The Office of the Australian Information Commissioner (OAIC) has initiated civil penalty proceedings against Singtel Optus Pty Limited and Optus Systems Pty Limited in the Federal Court.
The action stems from a September 2022 cyber incident that exposed the personal information of about 9.5 million current, former, and prospective customers.
The OAIC alleges that from October 2019 to September 2022, Optus did not take adequate measures to safeguard personal data from misuse, interference, loss, or unauthorised access.

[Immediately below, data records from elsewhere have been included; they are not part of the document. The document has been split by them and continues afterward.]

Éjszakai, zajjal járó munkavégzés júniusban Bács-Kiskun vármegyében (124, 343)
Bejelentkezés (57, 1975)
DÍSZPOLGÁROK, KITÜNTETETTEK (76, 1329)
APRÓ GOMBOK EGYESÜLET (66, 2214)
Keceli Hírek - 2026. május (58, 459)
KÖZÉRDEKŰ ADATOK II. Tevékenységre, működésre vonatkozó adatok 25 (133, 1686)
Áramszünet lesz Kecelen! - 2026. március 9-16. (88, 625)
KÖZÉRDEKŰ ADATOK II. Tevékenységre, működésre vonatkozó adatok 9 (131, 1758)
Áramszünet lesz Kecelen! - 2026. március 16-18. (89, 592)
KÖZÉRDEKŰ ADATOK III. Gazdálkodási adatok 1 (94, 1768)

It further claims that the company’s handling of cybersecurity risks was not proportionate to the type and scale of the data it stored or the potential impact of a breach.
Australian Information Commissioner Elizabeth Tydd said the proceedings reflect the regulator’s role in enforcing privacy obligations.
“Organisations hold personal information within legal requirements and based upon trust. The Australian community should have confidence that organisations will act accordingly, and if they don’t, the OAIC as regulator will act to secure those rights,” she said.
Privacy Commissioner Carly Kind said the incident highlights the vulnerabilities in systems where public-facing domains link to internal databases and the associated risks of using external service providers.
“All organisations holding personal information need to ensure they have strong data governance and security practices. These need to be both thorough and embedded to guard against vulnerabilities that threat actors will be ready to exploit,” she said. “Effective stewardship of individuals’ personal information is critical, and businesses need to be extremely vigilant to the significant threats and risks in today’s cyber landscape.”
The breach, first disclosed in September 2022, allowed an unauthorised party to access personal identifiers, including names, birth dates, addresses, phone numbers, and email addresses.
Certain records also contained passport details, driver’s licence numbers, Medicare card data, and other government-issued identification.
Some of this data was later published on the dark web.
The OAIC’s investigation focused on whether Optus’ privacy safeguards were reasonable given its resources, the sensitivity and volume of data, and the potential harm to individuals if compromised.
The OAIC alleges that these safeguards fell short of Privacy Act 1988 requirements.
Under section 13G of the Act, the court may order civil penalties of up to $2.22 million per serious or repeated interference with privacy for the period in question.
The higher penalty cap of $50 million introduced in December 2022 does not apply because the alleged conduct predates the change.
The case comes as data breach activity remains high globally. Research from Rubrik Zero Labs found that 90% of technology and security executives surveyed in 10 countries reported at least one successful cyberattack in 2024. Nearly one in five said they experienced more than 25 attacks that year.
Australia recorded about 398,500 compromised online accounts in the first quarter of 2025 (Q1 2025), according to Surfshark, ranking 16th among affected countries despite a sharp drop from late 2024 levels.
In the Asia-Pacific, Aon’s 2025 Cyber Risk Report found a 29% rise in reported incidents over the past year, with social engineering attacks – some involving deepfake technology – up 53%. Insurance claims linked to such attacks increased 233%.
Beazley’s 2025 Risk & Resilience report noted that 29% of global business leaders now list cyber risk as their primary concern, compared with 26% a year earlier.